To może być otyłość, szczególnie towarzyszące jej zaburzenia hormonalne, nadciśnienie tętnicze, cukrzyca, zaburzenia krążenia. Otyłość może wiązać się również z osłabieniem wrażliwości dotykowej. Otyłe kobiety zwykle czują się mniej atrakcyjne i są mniej pewne siebie. Badania wskazują, że główną przyczyną problemów seksualnych u osób otyłych jest poczucie odrzucenia oraz presja społeczna. Gdy uda się obniżyć wagę, samoakceptacja zwykle wzrasta. Warto się więc postarać. Oprócz diety i ruchu dietetycy polecają kochać się częściej. Być może nie zdajecie sobie z tego sprawy, ale w czasie jednej sesji erotycznej można zgubić aż 400-500 kcal! Otyłość odbiera pewność siebie nie tylko kobietom. Duńskie badania wykazały, że u otyłych mężczyzn trzykrotnie wzrasta ryzyko zaburzeń erekcji. Im grubszy mężczyzna tym ma niższe stężenie testosteronu i mniejsza ruchliwość plemników.
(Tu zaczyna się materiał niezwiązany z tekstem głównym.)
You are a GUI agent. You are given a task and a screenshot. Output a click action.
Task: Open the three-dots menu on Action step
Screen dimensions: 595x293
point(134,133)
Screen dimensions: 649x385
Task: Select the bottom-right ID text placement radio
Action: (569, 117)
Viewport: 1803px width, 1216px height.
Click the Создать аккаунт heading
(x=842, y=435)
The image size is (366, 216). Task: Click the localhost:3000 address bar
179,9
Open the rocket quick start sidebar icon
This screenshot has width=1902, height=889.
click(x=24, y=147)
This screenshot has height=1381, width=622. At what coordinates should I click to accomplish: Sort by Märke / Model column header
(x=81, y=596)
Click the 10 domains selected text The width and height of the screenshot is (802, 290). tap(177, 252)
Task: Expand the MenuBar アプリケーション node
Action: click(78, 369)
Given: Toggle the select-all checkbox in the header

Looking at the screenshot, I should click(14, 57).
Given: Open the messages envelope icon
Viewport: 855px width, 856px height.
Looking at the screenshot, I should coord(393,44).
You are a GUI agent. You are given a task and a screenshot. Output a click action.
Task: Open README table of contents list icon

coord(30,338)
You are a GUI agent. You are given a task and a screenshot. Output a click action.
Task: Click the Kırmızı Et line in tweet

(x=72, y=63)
A propos ruchliwości plemników. Jak wrócić po ciąży do dawnej formy? Czy należy pogodzić się ze zmianami swojego ciała po porodzie?
Z niczym się nie powinnyśmy godzić. Musimy walczyć do samego końca. Zawsze warto być atrakcyjną. Oczywiście nie należy wpadać w histerię z powodu dodatkowych dwóch czy trzech kilogramów. Ciąża to nie choroba i nie trzeba w trakcie użalać się nad sobą. Należy normalnie się odżywiać i unikać jedzenia „za dwoje”. Objadanie się nic nie daje dziecku, a nam tylko przysparza problemów. Ćwiczyć można w ciąży, jeśli tylko nie jest zagrożona i już od pierwszych dni po porodzie. Można zacząć od czegoś prostego, chociażby napinania mięśni dna miednicy i brzucha. Po trzech miesiącach i konsultacji z ginekologiem zapiszmy się na swoją ulubioną formę ruchu. Polecam ćwiczenia aerobowe np. taniec, długie spacery. Nic na szybko, tylko w spokojnym tempie. Później można wzbogacić ten trening o ćwiczenia wzmacniające poszczególne partie mięśni np. jogę czy pilates. Odrobina wysiłku i naprawdę można dojść do formy po urodzeniu dziecka.
Poprawianie urody w klinikach to fanaberia czy dobrodziejstwo?
Dobrodziejstwo dla tych, którzy mają jakiś poważny problem i nie mogą sobie z nim poradzić. Ja jestem osobą otwartą i nie wytrzeszczam oczu na ludzi używających botoksu czy innych form poprawiania urody. Nie żyjemy w ciemnogrodzie, jest XXI wiek. Jeśli komuś jest to potrzebne i ma poprawić nastrój, urodę, to jestem za tym, żeby kobiety to robiły. Przeraża mnie tylko wpadnie w nałóg i totalne zniekształcanie sobie twarzy. Jeśli jednak ktoś się sobie w takiej wersji podoba, to też jego sprawa. Ja osobiście boję się chirurgicznych ingerencji, ale uważam, że medycyna estetyczna jest dla ludzi.